9. Make It Special. Being made to feel special and making your spouse feel special is key to making your marriage work. You will be building a hedge around your marriage and be busily looking inside when you feel special at home. People start looking outside when they feel neglected, rejected, unappreciated and unwanted. Compliment your spouse often, look into their eyes and tell them you love them, stand by them, support them and affirm them. Build them up with your words and actions, and do not tear them down. Be interested in the little things about them and the things they tell you. it goes a long way to protect your marriage.

10. Quality Of Friends. Evaluate your friends network and know who to open up to and on what. A critical step to building a cheating-proof marriage is surrounding yourself with friends who are happily married; friends who have positive impression about marriage, and serve as a check on you. If you are surrounded by wounded couples, people with bitter experiences and people who do not generally exude positive energy about marriage, you will soon find yourself in their state, and when that happens, many things can happen including infidelity.

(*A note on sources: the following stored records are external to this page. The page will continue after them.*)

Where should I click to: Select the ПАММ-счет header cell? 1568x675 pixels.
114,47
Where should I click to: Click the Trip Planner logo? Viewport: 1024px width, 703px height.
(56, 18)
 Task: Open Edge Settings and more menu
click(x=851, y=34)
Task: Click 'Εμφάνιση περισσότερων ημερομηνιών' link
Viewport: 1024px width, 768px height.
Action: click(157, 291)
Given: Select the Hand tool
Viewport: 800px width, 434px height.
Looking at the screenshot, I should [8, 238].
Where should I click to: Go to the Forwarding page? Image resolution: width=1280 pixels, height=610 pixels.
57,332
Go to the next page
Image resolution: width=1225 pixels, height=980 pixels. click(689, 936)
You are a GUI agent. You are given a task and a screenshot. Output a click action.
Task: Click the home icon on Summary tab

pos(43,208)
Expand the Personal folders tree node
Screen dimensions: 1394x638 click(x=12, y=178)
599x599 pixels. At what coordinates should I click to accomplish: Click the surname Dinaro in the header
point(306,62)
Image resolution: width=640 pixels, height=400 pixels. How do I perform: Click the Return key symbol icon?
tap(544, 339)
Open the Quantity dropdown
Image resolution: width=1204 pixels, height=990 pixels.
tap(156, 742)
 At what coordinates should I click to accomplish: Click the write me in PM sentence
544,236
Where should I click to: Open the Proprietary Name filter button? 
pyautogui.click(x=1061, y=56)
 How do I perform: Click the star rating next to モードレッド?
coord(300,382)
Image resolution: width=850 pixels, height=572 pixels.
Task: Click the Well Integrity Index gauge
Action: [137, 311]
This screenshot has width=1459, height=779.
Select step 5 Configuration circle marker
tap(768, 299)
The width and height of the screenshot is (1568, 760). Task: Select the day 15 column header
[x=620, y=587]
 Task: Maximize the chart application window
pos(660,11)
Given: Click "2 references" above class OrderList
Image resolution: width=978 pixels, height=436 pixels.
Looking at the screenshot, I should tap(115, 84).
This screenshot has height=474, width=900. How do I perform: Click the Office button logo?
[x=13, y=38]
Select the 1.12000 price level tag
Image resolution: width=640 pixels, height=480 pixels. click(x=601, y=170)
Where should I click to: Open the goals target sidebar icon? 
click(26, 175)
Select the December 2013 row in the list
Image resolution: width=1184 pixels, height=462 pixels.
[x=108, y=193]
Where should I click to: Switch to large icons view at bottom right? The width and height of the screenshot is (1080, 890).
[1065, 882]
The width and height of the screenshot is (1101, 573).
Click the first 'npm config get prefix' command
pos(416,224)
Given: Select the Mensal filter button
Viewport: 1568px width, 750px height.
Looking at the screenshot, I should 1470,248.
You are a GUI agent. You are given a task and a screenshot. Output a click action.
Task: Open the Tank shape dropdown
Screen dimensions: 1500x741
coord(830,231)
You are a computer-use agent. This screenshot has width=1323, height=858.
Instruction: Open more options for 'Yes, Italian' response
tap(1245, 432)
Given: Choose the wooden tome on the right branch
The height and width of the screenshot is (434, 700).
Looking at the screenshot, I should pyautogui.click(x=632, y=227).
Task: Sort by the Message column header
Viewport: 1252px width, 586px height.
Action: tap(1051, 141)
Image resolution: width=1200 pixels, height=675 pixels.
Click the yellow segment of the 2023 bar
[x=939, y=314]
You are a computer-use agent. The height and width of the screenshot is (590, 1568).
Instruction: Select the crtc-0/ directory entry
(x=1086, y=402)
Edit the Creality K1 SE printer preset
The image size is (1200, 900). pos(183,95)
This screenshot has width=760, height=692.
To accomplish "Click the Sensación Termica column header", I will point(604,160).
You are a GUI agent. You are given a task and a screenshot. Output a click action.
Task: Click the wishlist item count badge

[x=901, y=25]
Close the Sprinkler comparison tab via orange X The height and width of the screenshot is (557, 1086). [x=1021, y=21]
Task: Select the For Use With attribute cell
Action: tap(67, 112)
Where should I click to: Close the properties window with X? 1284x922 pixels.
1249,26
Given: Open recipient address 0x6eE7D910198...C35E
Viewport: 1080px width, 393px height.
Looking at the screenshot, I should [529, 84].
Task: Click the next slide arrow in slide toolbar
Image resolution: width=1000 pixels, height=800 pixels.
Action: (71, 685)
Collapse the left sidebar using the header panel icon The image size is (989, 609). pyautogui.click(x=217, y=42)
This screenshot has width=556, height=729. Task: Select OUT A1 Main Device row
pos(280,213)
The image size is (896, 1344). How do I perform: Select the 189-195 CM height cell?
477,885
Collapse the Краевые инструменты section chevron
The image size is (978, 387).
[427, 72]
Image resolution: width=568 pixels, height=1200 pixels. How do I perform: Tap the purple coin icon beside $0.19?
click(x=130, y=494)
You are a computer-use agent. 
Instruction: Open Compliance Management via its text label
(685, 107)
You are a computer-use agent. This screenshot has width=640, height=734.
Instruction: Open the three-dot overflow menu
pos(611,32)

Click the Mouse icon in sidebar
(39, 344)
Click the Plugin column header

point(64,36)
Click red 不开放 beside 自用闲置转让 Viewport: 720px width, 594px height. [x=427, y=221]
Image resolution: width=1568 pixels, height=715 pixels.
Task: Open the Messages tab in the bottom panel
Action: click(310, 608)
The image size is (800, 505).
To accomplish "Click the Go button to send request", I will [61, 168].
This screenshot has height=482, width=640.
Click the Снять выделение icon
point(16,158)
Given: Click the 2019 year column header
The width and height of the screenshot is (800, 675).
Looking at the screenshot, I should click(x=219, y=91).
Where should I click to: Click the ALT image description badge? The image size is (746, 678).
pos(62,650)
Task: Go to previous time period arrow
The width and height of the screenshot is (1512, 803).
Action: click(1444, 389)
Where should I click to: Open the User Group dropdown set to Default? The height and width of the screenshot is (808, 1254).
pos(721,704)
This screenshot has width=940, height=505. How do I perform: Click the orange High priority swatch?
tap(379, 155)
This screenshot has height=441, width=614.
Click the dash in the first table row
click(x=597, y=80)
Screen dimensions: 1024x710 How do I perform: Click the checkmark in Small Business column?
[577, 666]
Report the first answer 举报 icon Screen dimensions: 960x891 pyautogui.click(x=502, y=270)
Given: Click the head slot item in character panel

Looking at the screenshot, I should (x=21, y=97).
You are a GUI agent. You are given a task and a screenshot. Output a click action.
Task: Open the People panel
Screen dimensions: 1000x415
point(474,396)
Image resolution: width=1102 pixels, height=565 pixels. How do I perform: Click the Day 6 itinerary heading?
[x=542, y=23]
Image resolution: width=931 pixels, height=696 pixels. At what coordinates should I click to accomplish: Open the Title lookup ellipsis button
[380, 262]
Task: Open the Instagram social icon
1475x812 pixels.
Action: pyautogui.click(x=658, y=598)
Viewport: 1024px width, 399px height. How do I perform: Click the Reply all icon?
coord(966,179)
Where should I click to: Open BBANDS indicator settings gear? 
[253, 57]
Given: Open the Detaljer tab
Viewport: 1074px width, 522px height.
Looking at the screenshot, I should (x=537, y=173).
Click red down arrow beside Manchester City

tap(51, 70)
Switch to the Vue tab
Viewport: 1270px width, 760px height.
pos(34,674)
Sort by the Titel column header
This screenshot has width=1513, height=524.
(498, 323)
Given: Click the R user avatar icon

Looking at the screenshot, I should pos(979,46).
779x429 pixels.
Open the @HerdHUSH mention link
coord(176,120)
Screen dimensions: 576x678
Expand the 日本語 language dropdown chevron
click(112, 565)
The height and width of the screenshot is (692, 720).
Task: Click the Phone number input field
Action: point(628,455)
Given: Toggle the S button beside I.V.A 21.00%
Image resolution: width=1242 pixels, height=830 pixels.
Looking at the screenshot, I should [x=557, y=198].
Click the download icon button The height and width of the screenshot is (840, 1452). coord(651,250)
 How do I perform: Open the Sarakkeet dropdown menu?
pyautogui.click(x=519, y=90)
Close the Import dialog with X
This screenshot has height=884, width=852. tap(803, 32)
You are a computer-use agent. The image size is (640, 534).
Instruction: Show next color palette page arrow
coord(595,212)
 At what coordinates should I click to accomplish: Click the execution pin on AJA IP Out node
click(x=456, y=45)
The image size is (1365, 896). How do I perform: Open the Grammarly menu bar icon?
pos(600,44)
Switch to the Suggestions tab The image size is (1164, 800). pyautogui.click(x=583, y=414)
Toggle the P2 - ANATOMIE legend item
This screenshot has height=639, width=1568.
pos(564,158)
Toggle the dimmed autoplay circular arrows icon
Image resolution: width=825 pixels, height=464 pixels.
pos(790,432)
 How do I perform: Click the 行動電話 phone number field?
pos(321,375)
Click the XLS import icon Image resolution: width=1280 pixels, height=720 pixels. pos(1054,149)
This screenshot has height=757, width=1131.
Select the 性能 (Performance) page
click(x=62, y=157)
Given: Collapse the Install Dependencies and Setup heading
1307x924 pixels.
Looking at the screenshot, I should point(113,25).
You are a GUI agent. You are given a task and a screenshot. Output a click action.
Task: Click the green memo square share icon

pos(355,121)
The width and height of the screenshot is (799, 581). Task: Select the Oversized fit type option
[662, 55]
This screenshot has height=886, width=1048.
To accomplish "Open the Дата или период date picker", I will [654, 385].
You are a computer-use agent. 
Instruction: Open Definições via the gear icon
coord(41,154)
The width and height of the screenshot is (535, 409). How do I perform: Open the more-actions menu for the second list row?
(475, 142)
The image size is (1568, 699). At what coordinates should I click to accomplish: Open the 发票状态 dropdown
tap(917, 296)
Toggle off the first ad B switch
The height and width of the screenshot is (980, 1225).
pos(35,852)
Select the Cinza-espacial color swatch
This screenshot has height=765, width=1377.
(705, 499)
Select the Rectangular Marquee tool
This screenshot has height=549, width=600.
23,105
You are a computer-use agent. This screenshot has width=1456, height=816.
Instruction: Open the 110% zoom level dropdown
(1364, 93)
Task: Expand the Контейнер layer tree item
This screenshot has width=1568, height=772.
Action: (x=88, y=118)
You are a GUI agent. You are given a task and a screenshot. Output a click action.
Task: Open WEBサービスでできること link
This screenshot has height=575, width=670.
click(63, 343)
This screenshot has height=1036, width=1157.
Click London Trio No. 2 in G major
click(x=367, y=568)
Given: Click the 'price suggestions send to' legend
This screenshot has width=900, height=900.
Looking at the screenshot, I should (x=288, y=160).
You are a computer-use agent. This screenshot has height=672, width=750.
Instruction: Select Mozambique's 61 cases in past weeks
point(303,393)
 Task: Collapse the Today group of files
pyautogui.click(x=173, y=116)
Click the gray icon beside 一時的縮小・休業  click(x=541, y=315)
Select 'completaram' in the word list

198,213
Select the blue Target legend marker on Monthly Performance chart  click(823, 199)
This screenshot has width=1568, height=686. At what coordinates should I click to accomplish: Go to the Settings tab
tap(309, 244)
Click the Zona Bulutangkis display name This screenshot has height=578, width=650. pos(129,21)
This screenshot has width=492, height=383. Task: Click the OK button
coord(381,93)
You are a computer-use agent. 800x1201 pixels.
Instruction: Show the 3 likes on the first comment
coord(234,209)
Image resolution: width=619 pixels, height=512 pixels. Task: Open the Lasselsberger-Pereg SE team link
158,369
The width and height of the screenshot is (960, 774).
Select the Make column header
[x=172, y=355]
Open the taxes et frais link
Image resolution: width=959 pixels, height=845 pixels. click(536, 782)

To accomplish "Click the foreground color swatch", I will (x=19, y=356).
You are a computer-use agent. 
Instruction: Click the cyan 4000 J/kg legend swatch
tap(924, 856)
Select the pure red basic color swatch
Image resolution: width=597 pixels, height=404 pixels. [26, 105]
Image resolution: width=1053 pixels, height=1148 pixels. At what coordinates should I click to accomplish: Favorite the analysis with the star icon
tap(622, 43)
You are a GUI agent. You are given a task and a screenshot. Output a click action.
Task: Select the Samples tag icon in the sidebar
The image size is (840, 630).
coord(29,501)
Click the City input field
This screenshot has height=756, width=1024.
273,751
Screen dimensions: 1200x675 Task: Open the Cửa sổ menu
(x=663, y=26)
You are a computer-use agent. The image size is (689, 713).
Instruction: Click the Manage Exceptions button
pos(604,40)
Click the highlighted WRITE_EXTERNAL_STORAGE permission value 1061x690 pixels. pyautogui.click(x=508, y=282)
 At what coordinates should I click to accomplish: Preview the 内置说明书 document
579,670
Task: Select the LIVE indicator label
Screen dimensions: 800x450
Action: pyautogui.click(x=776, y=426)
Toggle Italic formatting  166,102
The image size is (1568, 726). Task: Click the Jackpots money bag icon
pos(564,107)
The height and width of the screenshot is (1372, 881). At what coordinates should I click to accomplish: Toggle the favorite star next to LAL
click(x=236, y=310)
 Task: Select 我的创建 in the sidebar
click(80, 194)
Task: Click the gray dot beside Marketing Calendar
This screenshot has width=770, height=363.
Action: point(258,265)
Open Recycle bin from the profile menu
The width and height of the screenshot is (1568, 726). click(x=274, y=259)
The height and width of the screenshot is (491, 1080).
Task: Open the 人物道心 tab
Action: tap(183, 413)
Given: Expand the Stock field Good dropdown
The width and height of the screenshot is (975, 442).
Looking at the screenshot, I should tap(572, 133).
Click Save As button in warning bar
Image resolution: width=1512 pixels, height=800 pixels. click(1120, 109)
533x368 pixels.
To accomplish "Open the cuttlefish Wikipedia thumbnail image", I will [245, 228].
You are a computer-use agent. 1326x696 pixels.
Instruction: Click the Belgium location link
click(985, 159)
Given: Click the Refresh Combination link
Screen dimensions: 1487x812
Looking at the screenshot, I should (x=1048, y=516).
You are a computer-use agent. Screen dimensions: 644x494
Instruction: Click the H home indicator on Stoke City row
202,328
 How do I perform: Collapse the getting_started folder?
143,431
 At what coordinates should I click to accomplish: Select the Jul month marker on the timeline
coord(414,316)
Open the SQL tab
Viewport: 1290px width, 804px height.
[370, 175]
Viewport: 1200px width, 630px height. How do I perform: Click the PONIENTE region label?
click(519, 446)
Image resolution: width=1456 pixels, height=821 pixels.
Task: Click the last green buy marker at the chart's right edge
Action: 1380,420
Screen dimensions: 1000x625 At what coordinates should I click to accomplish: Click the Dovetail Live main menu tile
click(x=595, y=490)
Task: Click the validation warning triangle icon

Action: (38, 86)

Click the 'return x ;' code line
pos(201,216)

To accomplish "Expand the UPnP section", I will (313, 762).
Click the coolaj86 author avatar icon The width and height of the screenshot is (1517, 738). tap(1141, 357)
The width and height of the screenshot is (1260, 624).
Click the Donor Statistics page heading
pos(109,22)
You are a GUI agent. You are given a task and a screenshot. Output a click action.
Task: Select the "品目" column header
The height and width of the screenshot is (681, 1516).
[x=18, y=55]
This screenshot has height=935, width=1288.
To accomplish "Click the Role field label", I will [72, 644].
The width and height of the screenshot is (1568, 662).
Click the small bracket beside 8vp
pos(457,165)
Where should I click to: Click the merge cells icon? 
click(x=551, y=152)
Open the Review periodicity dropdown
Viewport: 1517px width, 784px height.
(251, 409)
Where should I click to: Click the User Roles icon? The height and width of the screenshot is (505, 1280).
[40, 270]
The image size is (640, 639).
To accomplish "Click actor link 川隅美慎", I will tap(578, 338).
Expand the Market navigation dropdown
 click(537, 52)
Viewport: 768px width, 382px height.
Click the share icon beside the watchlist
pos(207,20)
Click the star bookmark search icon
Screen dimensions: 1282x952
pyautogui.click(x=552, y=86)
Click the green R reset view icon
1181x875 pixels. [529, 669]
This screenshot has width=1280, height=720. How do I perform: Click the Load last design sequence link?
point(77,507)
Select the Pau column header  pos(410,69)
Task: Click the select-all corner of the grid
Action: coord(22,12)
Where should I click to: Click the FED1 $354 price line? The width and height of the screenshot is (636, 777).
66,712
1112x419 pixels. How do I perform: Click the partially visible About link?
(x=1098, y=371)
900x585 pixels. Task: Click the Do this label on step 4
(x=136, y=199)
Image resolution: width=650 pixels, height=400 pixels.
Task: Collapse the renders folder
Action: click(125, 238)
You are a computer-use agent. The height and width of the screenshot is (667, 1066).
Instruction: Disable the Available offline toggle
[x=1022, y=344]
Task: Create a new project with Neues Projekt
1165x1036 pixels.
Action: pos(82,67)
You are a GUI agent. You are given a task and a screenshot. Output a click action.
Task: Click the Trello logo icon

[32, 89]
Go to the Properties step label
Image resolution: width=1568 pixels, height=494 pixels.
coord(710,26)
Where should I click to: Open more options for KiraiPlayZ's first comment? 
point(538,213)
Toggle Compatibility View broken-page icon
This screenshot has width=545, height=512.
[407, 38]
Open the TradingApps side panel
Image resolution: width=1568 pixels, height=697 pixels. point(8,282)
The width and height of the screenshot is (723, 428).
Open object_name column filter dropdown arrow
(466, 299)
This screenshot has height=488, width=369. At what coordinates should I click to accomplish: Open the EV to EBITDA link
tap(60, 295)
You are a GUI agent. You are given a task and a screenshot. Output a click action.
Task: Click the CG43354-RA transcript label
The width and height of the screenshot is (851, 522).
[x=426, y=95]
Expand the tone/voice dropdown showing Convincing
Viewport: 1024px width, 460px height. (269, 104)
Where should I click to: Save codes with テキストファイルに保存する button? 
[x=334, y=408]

Again, as a married person, have a limit to the extent to which you allow your single friends have assess to you. Remember, you and your single friends have different needs; turn-around time when it comes to decision making, choices and reporting lines are different. Where they hang out and what they do in those moments also differ significantly from yours. You are different, let that influence your relationship with them and how close you bring them to your home and personal space. It is not being 'someway', because you married; it is admitting that you are growing and things will never be the same. When they get there, they will understand.

What are some of the things people can do to prevent infidelity? Share and let us build ourselves.

Are you married and struggling with a situation you find yourself in? Well, I guess you did not read this article by accident then. But if you really want someone to talk to, kindly click here and book an appointment and help will reach you anywhere in the world.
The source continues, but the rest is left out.